Work to be completed: Put the items below into a numbered list and drop any blank lines.

** BEGIN Entries shown **

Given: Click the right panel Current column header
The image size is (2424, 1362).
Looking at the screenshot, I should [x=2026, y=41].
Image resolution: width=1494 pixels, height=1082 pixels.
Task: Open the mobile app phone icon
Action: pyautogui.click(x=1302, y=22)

** END Entries shown **

Complete output:
1. Given: Click the right panel Current column header
2. The image size is (2424, 1362).
3. Looking at the screenshot, I should [x=2026, y=41].
4. Image resolution: width=1494 pixels, height=1082 pixels.
5. Task: Open the mobile app phone icon
6. Action: pyautogui.click(x=1302, y=22)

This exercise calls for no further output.